1978, se estrena en la Ciudad de México la película musical Vaselina, con John Travolta y Olivia Newton-John. De inmediato es todo un éxito, rompe récord en taquillas, el disco doble vende miles de copias y las chicas se enamoraban del personaje principal que se llama Danny Zuko… Pero, mientras mis amigas anhelaban ser la dulce Sandy, yo me identificaba con Betty Rizzo, interpretada por la actriz Stockard Channing. Sí, yo quería ser como la mala de las Chicas Rosas, la que se aburre con esa historia de amor tan cursi, la que se burla del puritanismo de la nueva niña de la escuela, la que explora su sexualidad y la que finalmente influye para que Sandy cambie y tenga más iniciativa, sensualidad y seguridad en su noviazgo con el chico más perseguido del Instituto Rydel.

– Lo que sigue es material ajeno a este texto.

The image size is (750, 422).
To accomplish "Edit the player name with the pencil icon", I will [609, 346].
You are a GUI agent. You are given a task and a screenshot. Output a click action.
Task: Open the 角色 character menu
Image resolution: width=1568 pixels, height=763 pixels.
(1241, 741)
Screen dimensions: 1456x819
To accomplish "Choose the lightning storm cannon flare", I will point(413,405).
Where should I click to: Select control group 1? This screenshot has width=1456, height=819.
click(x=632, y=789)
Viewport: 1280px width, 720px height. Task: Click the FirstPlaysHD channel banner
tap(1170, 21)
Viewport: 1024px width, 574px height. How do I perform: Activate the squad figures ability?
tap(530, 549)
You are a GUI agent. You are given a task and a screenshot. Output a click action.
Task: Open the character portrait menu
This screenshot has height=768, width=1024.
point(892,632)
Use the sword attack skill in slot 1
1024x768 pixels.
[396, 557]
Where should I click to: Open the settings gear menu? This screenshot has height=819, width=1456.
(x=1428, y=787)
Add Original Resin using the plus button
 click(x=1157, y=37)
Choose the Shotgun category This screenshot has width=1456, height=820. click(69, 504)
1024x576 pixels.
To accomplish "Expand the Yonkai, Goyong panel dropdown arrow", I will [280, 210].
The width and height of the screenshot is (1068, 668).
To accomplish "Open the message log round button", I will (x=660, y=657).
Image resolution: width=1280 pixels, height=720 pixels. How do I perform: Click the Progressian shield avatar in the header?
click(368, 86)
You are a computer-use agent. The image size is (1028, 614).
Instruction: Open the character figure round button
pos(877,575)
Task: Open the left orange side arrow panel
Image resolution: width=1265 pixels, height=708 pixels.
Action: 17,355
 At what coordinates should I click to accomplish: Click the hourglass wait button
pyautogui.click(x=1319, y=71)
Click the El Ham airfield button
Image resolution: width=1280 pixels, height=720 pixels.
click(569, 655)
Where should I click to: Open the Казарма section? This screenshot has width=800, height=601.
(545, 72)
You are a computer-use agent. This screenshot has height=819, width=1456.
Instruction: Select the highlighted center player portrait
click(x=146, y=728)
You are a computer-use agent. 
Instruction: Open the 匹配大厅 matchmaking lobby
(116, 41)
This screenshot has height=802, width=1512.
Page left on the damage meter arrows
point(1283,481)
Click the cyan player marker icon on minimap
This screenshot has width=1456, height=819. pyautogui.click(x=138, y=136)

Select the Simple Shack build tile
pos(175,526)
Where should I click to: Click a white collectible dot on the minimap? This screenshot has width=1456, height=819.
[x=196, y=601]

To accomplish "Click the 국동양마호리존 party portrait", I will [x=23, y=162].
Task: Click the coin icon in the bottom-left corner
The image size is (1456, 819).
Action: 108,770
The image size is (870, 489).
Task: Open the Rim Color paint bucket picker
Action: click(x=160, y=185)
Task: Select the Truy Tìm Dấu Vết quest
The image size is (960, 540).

Pero Rizzo no es solamente la chica provocadora y provocativa, es la que tiene más claro quién desea ser, siempre indiferente al qué dirán. No es frívola ni mala, simplemente es ella misma. Se arriesga, se equivoca, envidia pero también es solidaria, peca sin temor, le encanta que la desean, se atreve siempre. Ella interpreta una canción que para mí ya es emblemática:

“Hay cosas peores que sé hacer.
Ir con un muchacho o dos.
Y la gente piense que no soy buena.

Eso quizá sea verdad, pero hay cosas peores que sé hacer.
Puedo coquetearles a los chicos, pegarme a ellos al bailar.
Hacerles creer que tienen una oportunidad conmigo y luego negarme a ello.
Eso es algo que no haré…
Yo no robo, no miento, pero sé sentir y sé llorar.
Apuesto a que eso no lo sabías.

Pero llorar frente a ti, es la peor cosa que puedo hacer.”
A 40 años de su estreno, la sigo viendo con el mismo gusto y canto todas las melodías, pero sobre todo disfruto esos roles de género que quizá, sin querer, nos presentaron y apostaron por el de la chica libre y gozosa de sí. Rizzo jamás se arrepiente de ser como es y Sandy opta por convertirse también en una chica atrevida que se despide de sí misma al cantar:

“Mírame, tiene que haber algo más de lo que ves en mí.
Tan sana, tan pura, no estoy segura de mí. Soy la pobre, Sandra Dee.
Sandy, debes empezar de nuevo. ¿No sabes lo que debes hacer?
Levanta la cabeza, suspira profundo… Adiós, Sandra Dee”.